Poster Wed, Jul 8, 2026 • 1:00 AM – 2:45 AM PDT HALL A #107

DAG-MoE: From Simple Mixture to Structural Aggregation in Mixture-of-Experts

Jiarui Feng ⋅ Hanqing Zeng ⋅ Karish Grover ⋅ Ruizhong Qiu ⋅ Yinglong Xia ⋅ Qiang Zhang ⋅ Qifan Wang ⋅ Ren Chen ⋅ Dongqi Fu ⋅ Jiayi Liu ⋅ Zhuokai Zhao ⋅ Xiangjun Fan ⋅ Benyu Zhang ⋅ Yixin Chen

Abstract

Mixture-of-Experts (MoE) models have become a leading approach for decoupling parameter count from computational cost in large language models. Despite significant progress, effectively scaling MoE performance remains a challenge. Previous work shows that the use of fine-grained experts enlarges the space of expert combinations and can improve flexibility, but it also imposes substantial routing overhead, creating a new scalability bottleneck. In this paper, we explore a complementary axis for scaling --- expert-output mixture. We first analyze the limitations of the standard weighted-summation aggregation in conventional MoE architectures. We then theoretically demonstrate that introducing structural aggregation both expands the expert-combination space without altering the experts or router configuration and enables possible multi-step reasoning within a single MoE layer.

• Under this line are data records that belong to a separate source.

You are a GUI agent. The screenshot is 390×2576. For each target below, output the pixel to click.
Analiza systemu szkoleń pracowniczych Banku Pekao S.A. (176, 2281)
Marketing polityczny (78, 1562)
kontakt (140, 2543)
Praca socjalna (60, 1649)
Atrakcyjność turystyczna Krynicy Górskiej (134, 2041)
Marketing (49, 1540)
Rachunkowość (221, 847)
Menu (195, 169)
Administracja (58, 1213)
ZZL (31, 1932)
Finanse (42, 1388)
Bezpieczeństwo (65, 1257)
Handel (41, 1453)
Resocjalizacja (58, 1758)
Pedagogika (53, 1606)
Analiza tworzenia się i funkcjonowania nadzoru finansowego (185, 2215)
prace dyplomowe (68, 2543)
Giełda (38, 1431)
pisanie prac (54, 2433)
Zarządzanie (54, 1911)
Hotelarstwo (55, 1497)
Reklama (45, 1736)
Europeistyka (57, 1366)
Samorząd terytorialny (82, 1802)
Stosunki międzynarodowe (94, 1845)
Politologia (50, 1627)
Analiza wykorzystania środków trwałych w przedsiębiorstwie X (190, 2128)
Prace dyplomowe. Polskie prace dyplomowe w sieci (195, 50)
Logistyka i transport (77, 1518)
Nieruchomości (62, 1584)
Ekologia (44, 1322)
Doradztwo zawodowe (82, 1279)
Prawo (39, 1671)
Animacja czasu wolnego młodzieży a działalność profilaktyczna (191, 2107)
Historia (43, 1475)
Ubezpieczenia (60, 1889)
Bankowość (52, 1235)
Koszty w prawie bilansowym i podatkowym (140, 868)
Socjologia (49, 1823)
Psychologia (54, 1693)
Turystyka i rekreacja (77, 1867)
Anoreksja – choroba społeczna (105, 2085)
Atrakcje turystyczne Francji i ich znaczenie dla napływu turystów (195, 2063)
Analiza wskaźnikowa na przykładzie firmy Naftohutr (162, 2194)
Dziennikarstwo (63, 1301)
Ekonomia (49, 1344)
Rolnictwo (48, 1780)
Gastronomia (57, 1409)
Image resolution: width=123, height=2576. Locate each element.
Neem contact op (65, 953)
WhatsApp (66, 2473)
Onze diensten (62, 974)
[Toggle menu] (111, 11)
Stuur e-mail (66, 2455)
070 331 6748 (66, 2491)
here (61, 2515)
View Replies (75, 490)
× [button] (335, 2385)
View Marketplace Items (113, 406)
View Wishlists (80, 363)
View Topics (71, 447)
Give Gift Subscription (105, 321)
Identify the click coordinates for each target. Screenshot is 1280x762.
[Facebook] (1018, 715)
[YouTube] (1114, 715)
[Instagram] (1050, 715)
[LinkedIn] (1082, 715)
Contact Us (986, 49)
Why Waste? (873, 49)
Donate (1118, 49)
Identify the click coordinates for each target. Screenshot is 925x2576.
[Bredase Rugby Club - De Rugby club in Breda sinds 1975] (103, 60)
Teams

To this end, we propose DAG-MoE, a sparse MoE framework that employs a lightweight module to automatically learn the optimal aggregation structure among the selected experts. We evaluate DAG-MoE under standard language modeling settings. Extensive experiments show that DAG-MoE consistently improves performance in both pretraining and fine-tuning, surpassing traditional MoE baselines.